I've successfully repaired several similar broken concrete steps, although none as old as yours, and probably several hundred concrete bridge abutment and pier corners.  The trick is to first remove (by careful grinding) any high spots in the exposed base concrete.  It's best not to try to remove material from the underside of the broken-off piece, as you may fracture it.  A small masonry wheel will work just fine, and is a lot less expensive than a diamond grinder someone suggested.  Make sure all of the base concrete is clean, tight and sound--anything that sounds hollow when you drag a hammer over it has to be removed by judicious use of a geologist's pick.  You want to remove as little material as possible, otherwise you may wind up with an epoxy layer more than a half inch thick (not good).  Sand blasting is the best treatment for ensuring good bond of the epoxy, but a vigorous wire brushing can be just as effective for such a small area.  Give the area (both the base and chunk to be glued down) a good scrubbing with water and a stiff bristle brush, then either blow it dry with oil-free compressed air or just let it air dry.

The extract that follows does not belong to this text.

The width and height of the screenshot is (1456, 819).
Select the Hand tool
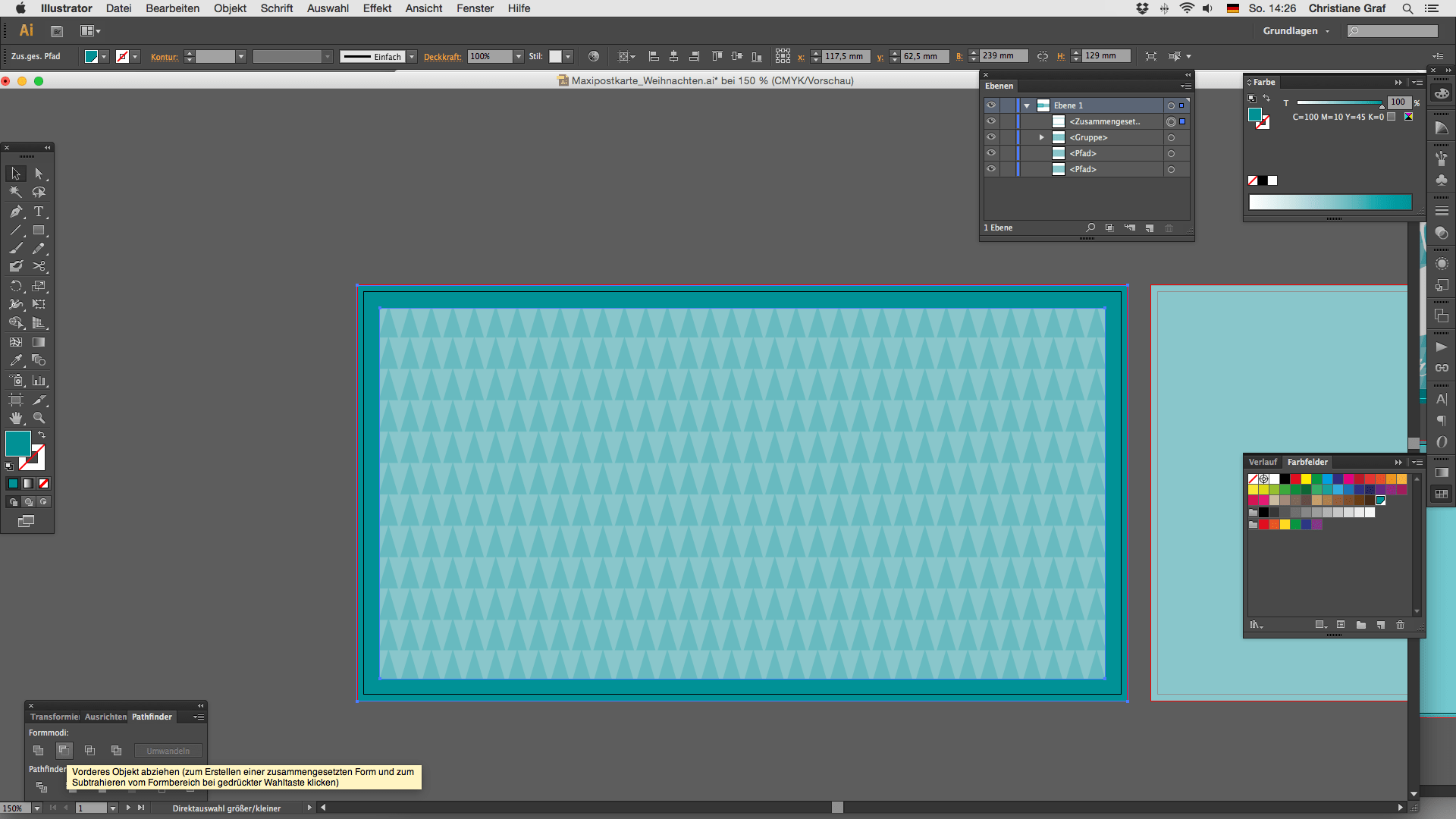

Go to a masonry supply place, and pick up a small kit of low modulus, high viscosity epoxy (sometimes referred to as a gel, most of them are a light gray color when mixed).  Thoroughly mix the 2 components, and apply a thin layer on both surfaces to be bonded.  Press the piece into place, making sure some of the gel is squeezed out along the entire bonding surface--you don't want any voids that can collect water and freeze, causing the patch to break free in the winter.  Work a little powdered Portland cement and graphite dust into the visible bonding surfaces after you've scraped away all excess epoxy, which will make the epoxy blend in better with the color of the adjacent concrete once it cures.


----------